» **Required action**
Down to the final line, return the records unchanged.

» **Input data**

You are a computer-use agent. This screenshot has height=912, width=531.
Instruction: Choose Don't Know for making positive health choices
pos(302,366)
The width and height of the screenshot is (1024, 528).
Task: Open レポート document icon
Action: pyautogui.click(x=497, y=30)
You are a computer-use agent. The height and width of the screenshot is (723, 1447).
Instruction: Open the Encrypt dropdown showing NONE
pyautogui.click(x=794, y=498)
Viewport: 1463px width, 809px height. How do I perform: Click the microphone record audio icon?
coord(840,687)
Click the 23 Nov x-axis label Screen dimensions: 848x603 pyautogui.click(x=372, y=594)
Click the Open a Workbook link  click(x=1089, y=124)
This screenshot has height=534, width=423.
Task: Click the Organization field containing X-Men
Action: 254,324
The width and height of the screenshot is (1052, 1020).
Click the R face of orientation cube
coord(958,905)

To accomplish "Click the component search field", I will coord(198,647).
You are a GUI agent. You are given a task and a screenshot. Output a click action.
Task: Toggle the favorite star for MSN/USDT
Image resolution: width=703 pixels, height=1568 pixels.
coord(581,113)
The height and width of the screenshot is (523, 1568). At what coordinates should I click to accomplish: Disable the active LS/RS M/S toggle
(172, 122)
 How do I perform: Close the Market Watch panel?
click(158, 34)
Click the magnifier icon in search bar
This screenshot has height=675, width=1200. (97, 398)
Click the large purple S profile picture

» **Solution for this problem**
You are a computer-use agent. This screenshot has height=912, width=531.
Instruction: Choose Don't Know for making positive health choices
pos(302,366)
The width and height of the screenshot is (1024, 528).
Task: Open レポート document icon
Action: pyautogui.click(x=497, y=30)
You are a computer-use agent. The height and width of the screenshot is (723, 1447).
Instruction: Open the Encrypt dropdown showing NONE
pyautogui.click(x=794, y=498)
Viewport: 1463px width, 809px height. How do I perform: Click the microphone record audio icon?
coord(840,687)
Click the 23 Nov x-axis label Screen dimensions: 848x603 pyautogui.click(x=372, y=594)
Click the Open a Workbook link  click(x=1089, y=124)
This screenshot has height=534, width=423.
Task: Click the Organization field containing X-Men
Action: 254,324
The width and height of the screenshot is (1052, 1020).
Click the R face of orientation cube
coord(958,905)

To accomplish "Click the component search field", I will coord(198,647).
You are a GUI agent. You are given a task and a screenshot. Output a click action.
Task: Toggle the favorite star for MSN/USDT
Image resolution: width=703 pixels, height=1568 pixels.
coord(581,113)
The height and width of the screenshot is (523, 1568). At what coordinates should I click to accomplish: Disable the active LS/RS M/S toggle
(172, 122)
 How do I perform: Close the Market Watch panel?
click(158, 34)
Click the magnifier icon in search bar
This screenshot has height=675, width=1200. (97, 398)
Click the large purple S profile picture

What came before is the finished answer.